= Beginning of Section =

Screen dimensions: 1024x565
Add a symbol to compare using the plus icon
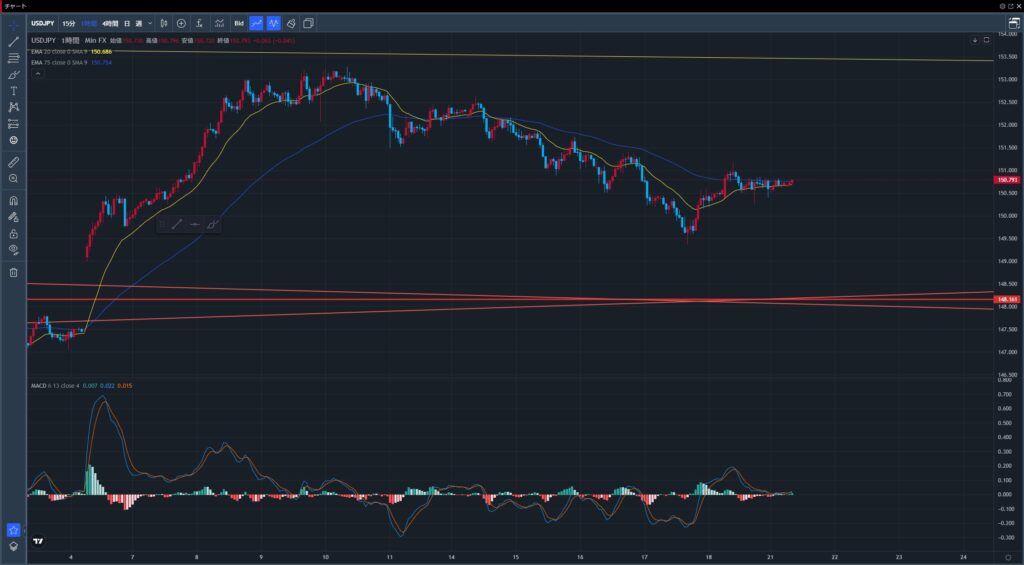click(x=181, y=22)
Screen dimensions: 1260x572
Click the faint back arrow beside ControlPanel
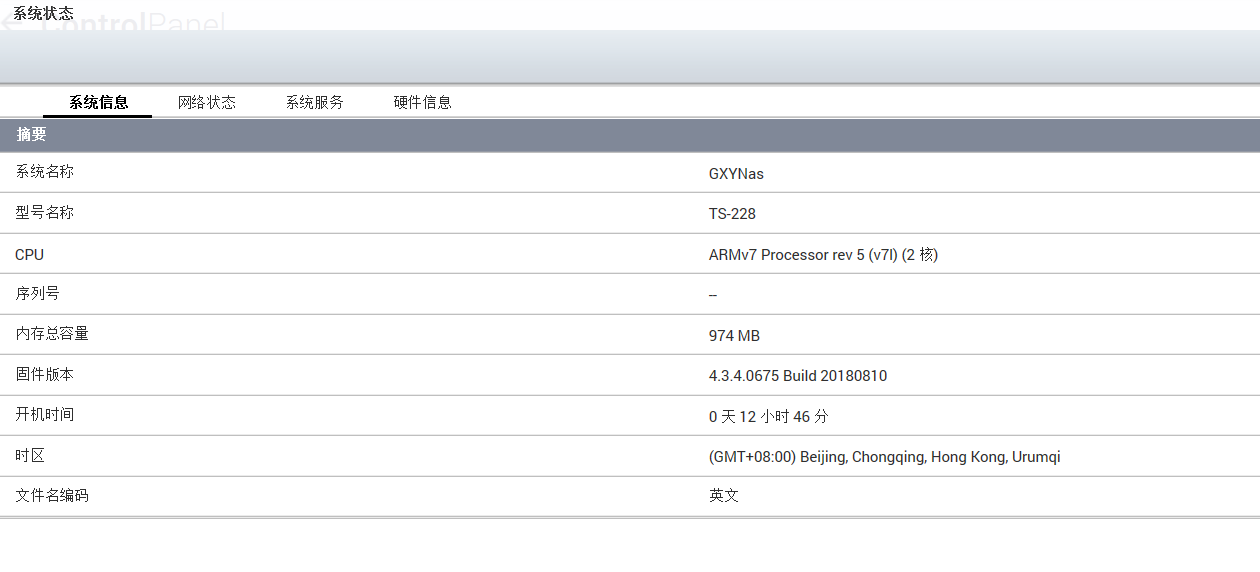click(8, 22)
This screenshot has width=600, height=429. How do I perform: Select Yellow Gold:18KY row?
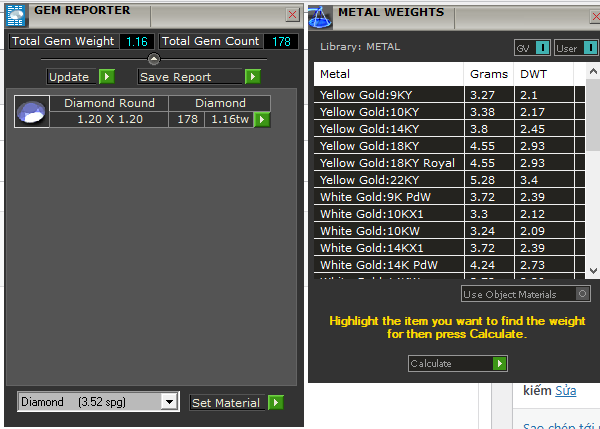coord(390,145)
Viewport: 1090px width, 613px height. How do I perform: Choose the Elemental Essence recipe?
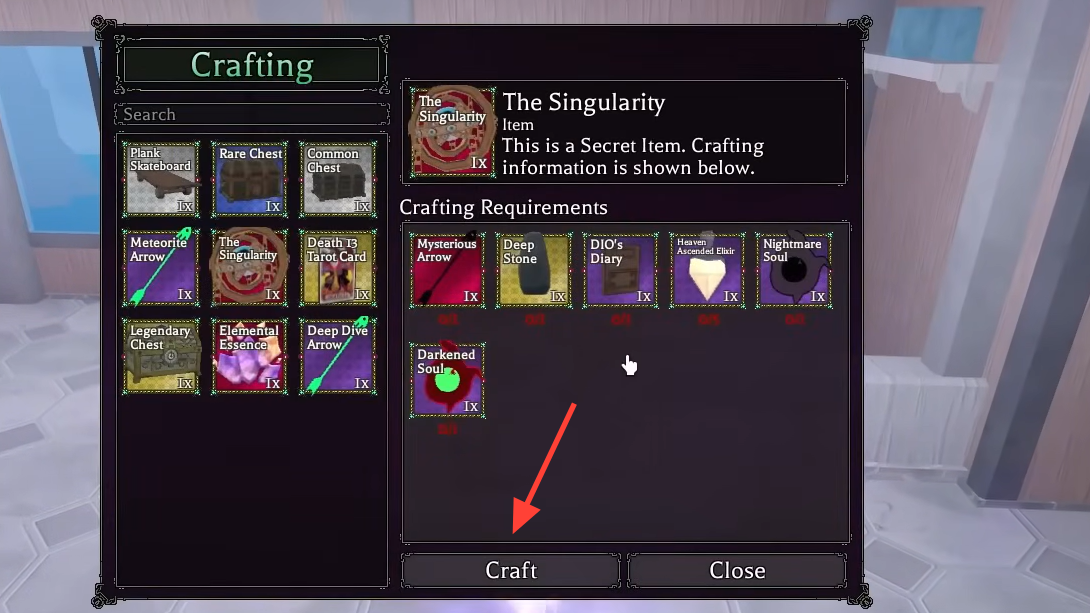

= End of Section =

## Work task
Pictures are not part of the answer. Restate word for word the lines from the one with "This screenshot has" through the last line of the records.

## Problem solution
This screenshot has width=600, height=429. How do I perform: Select Yellow Gold:18KY row?
coord(390,145)
Viewport: 1090px width, 613px height. How do I perform: Choose the Elemental Essence recipe?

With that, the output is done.